The team, led by chemistry professor Nils Walter, found that the movement of molecules within these condensates slows down in very small regions they call nanodomains. As these condensates age, the nanodomains move toward the surface of the droplet. This process was observed using advanced fluorescence microscopy techniques after overcoming challenges related to keeping the droplets still during imaging.
Researchers also tested drugs used for ALS treatment on these condensates. They observed that these drugs may speed up the movement of nanodomains to the surface, leading to faster formation of fibrils—structures thought to protect neurons by absorbing smaller toxic aggregates associated with disease progression.
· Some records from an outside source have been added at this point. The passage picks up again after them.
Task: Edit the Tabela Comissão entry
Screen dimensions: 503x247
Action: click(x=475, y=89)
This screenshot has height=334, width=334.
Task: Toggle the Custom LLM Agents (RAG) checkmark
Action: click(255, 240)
“There is a lot of hope that by manipulating these condensates, we can use them for medical purposes, such as slowing neurodegenerative disease, making them a repository for drugs that can be released slowly over time, or sequestering unwanted proteins such as those that are cancer- or virus-related by inducing them to form condensates,” said Walter, who directs the Center for RNA Biomedicine at U-M. “Understanding how they form—and what develops inside of them as they age—is essential for finding ways to influence the process beneficially.”
The study highlights how FUS plays a key role in managing RNA metabolism in cells and responds to stress conditions by condensing. Mutations in FUS can cause it to accumulate abnormally and are linked with both cancers and neurodegenerative diseases like ALS.
Walter explained some technical hurdles: “If you make a condensate and put it on a microscope slide, it can roll over the surface or wiggle back and forth. If that happens, then the particle tracking gets messed up,” he said. “So you have to immobilize the condensates on the surface, but you have to do that in a very judicial way. For example, if you have too many anchors on the surface of the condensate, it just flattens out. It becomes a pancake.”
By optimizing this process and using HILO microscopy, researchers were able to observe individual molecule movements within droplets and watch fibril formation around FUS condensates under drug treatment.
“But what our findings mean overall is that, for the first time, we see these nanodomains as potential seeds to these fibers,” Walter said. “Maybe the drugs we used, edaravone and especially riluzole, have another effect beyond those known, by helping the condensates to fibralize faster and protect the neuron.”
Walter noted growing interest in this area: “The field of phase condensation has exploded. There are many of these phase condensates in cells that either accelerate reactions or sequester things away so they cannot wreak havoc,” he said. “There’s a lot of biology being learned in a fast-moving area of biology.”
The research was supported by funding from national agencies including NIH and NSF as well as private foundations.